Contrariamente ao que tem sido preconizado muitas vezes ao longo dos tempos e inclusive nos nossos dias, o Reino não é a promessa da felicidade celestial, mediante a contemplação da essência de Deus para os que cumprem os seus mandamentos e as regras das instituições eclesiais.
O Reino de Deus é a proclamação de uma vida digna, justa e feliz para todos. É um apelo à fraternidade universal. Expressa a manifestação do amor compassivo e infinito de Deus no percurso da Humanidade, visando a constituição de uma ordem social estruturada de modo a assegurar a todas as pessoas a salvaguarda da sua dignidade e do seu direito a uma vida livre e feliz.
Hans Küng assinala que o Reino é a causa de Deus no mundo, que se identifica com a causa do bem-estar total do ser humano. No mesmo sentido, E. Schillebeeckx disse que o Reino é a causa de Deus como causa do Homem ou a causa de seres humanos como causa de Deus (a salvação definitiva da parte de Deus para a Humanidade).
O projeto do Reino de Deus é uma utopia, tendo simultaneamente um caráter histórico e meta histórico, na medida em que não é plenamente realizado na história humana. Como refere J.M. Castillo: ”O projeto do Reino de Deus é realizável na medida em que há grupos de tipo comunitário que se dispõem a vivê-lo, não como una meta já alcançada, mas como um projeto dinâmico, como uma tarefa a realizar paulatina e progressivamente”.
O Reino de Deus é uma afirmação pela vida em as todas as suas dimensões. É uma aposta pela dignidade de todos os seres criados, não apenas dos seres humanos, mas também de todos os seres existentes no nosso planeta e no vasto Universo no qual este está inserido. Para além da sua dimensão social, tem uma dimensão cósmica. Conforme afirma J.J. Tamayo,  “o Reino de Deus afirma a vida indivisível, em todas as suas dimensiones, na sua plenitude, para a natureza e o cosmos. Só assim pode falar-se de vida digna e com sentido” Leonardo.Boff considera que o Reino de Deus é a expressão que designa “a utopia do coração humano, a total libertação de todos os elementos que alienam e estigmatizam este mundo, como sofrimento, dor, fome, injustiça, divisão e morte, não somente para o Homem, mas para toda a Criação.”.

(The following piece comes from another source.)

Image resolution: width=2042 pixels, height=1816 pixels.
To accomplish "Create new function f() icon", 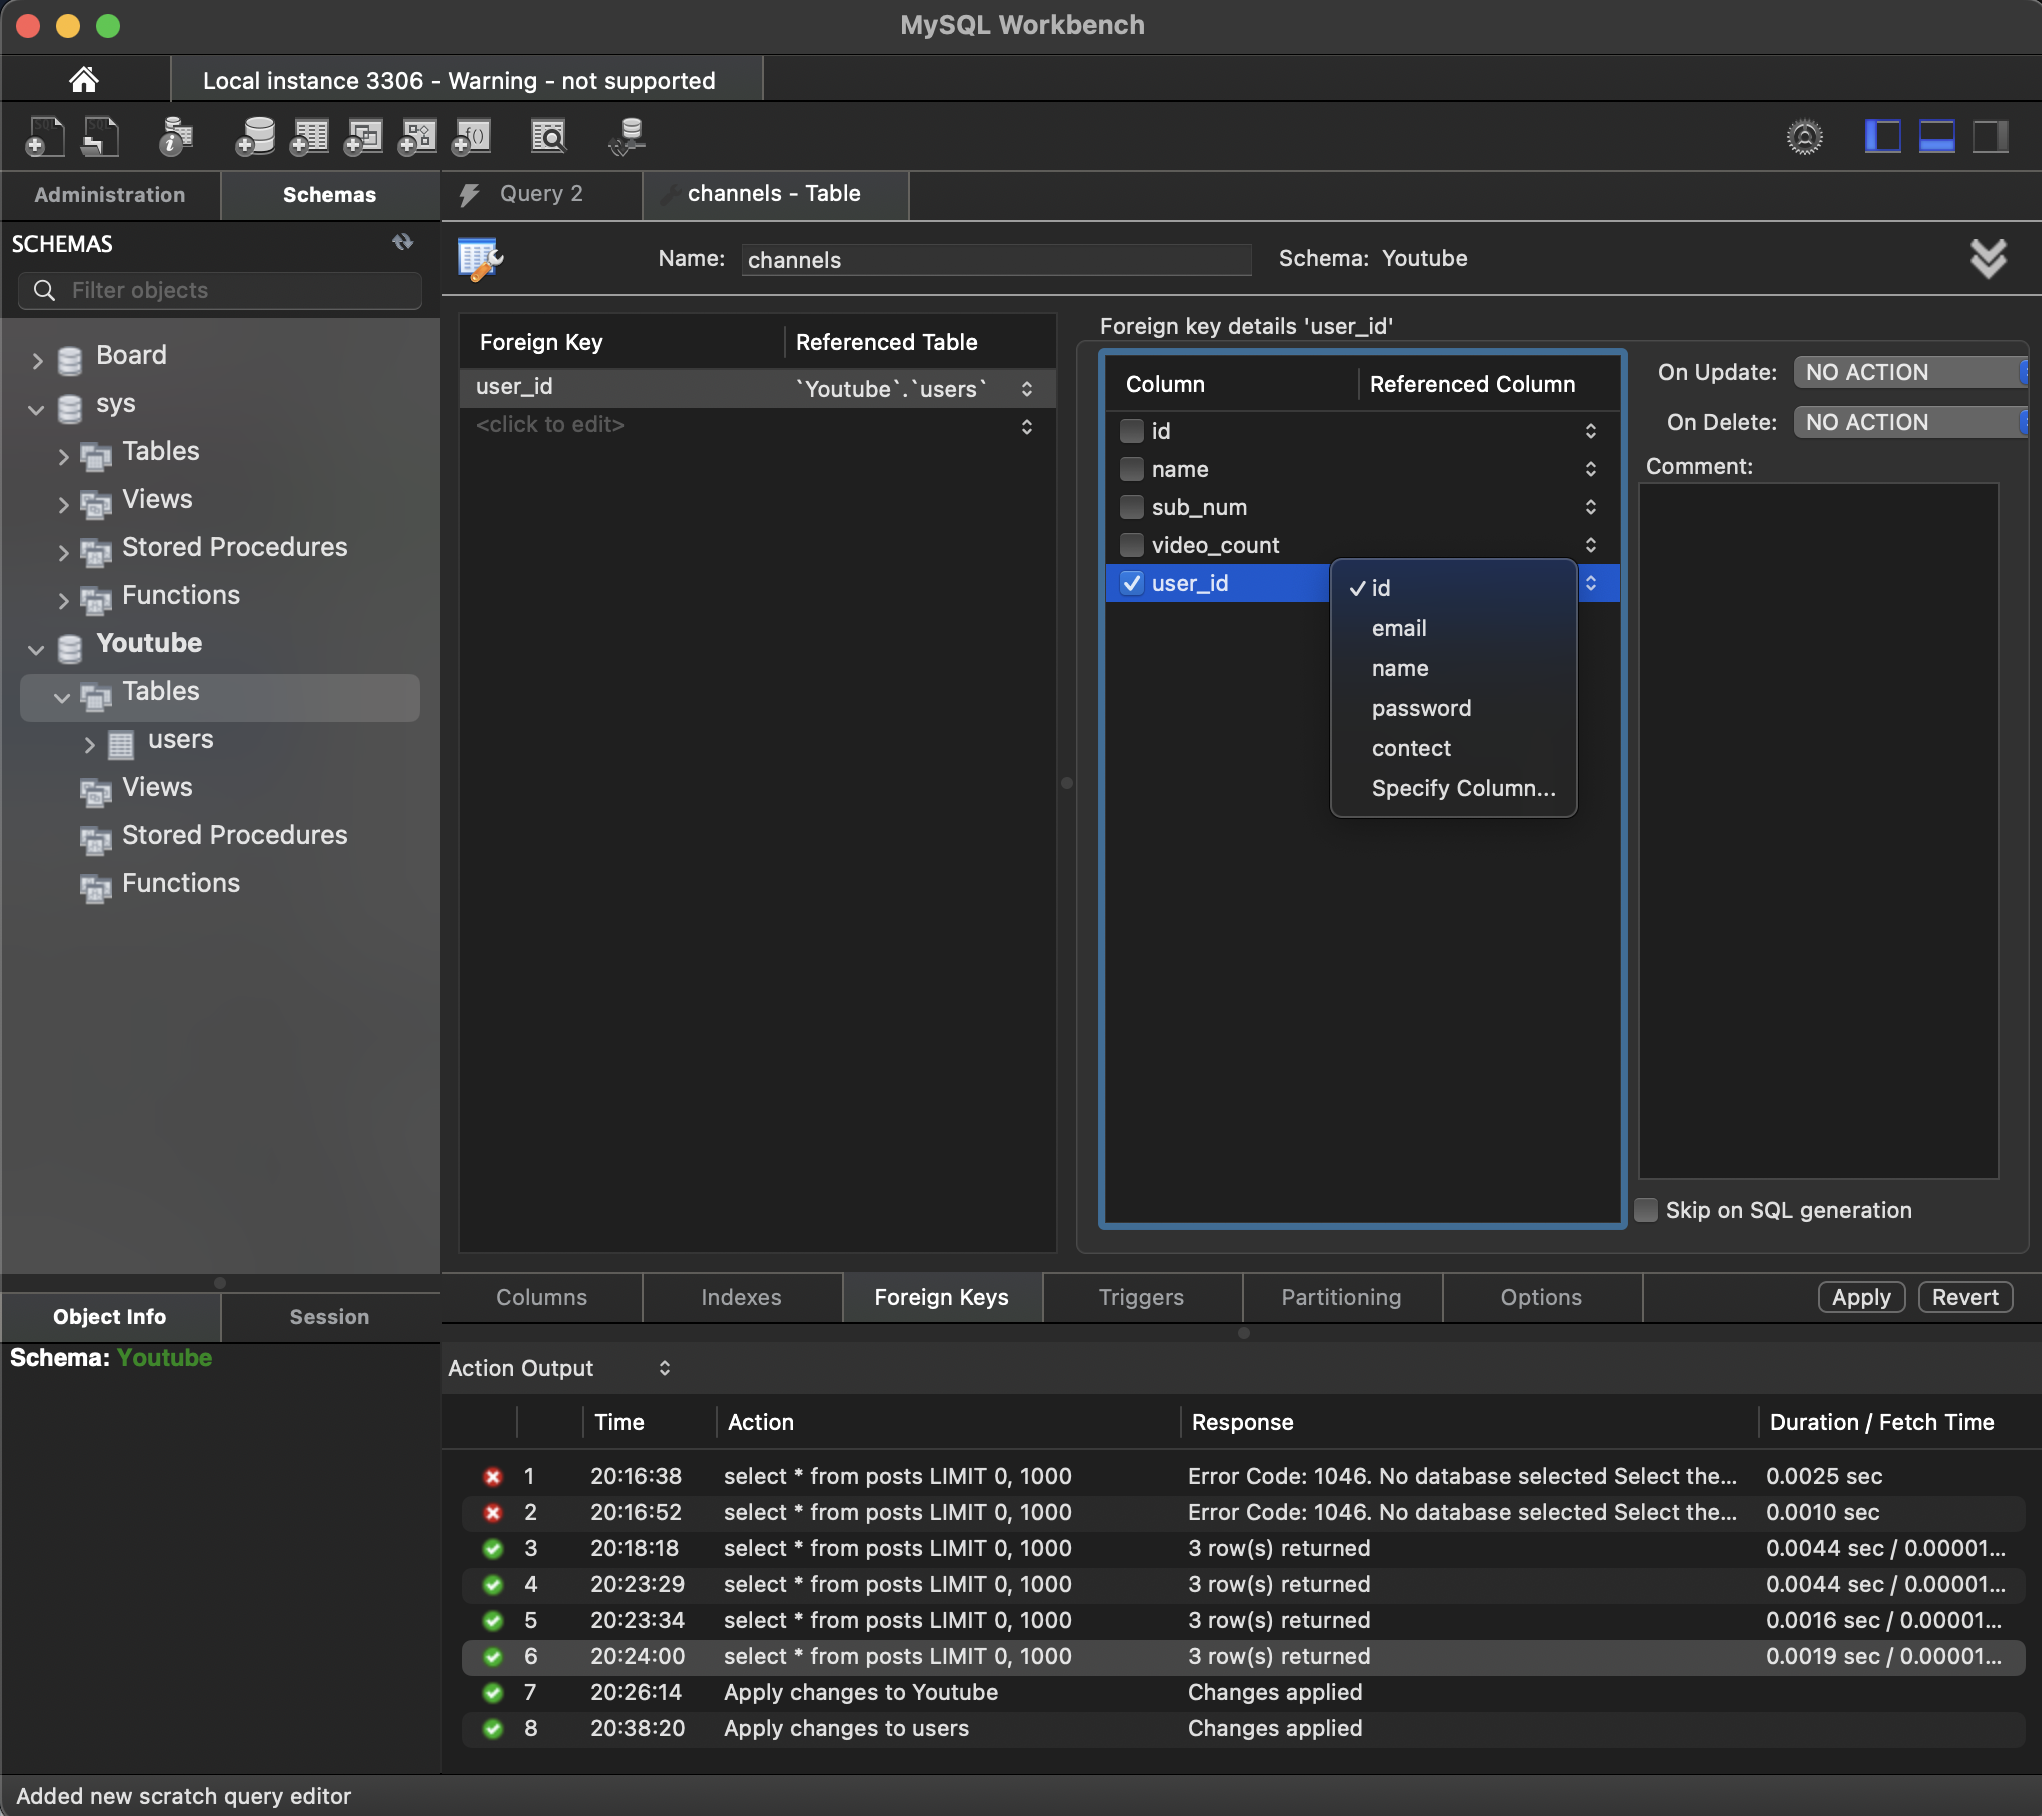I will [x=472, y=136].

Quando se fala de Criação, é relevante referir que Deus não criou o Universo de uma forma definitiva. A evolução não contraria a ação criadora e criativa de Deus. O Espirito de Deus está dentro do Universo, gerando contínua e evolutivamente os mistérios da vida. Deus é o fundamento da energia criativa do Universo, o princípio e o fim, o alfa e o ómega. Whitehead afirmou que Deus é simultaneamente motor, garantia e meta do Universo.
A pessoa humana é chamada a colaborar ativamente na evolução da Criação, nomeadamente no planeta Terra, não para ser dona e dominadora, mas para ser guardiã da Natureza, tendo a responsabilidade de assegurar a sua proteção e salvaguarda, de modo que os seus recursos possam ser utilizados em prol da dignidade e da felicidade de todos os que habitam o nosso planeta.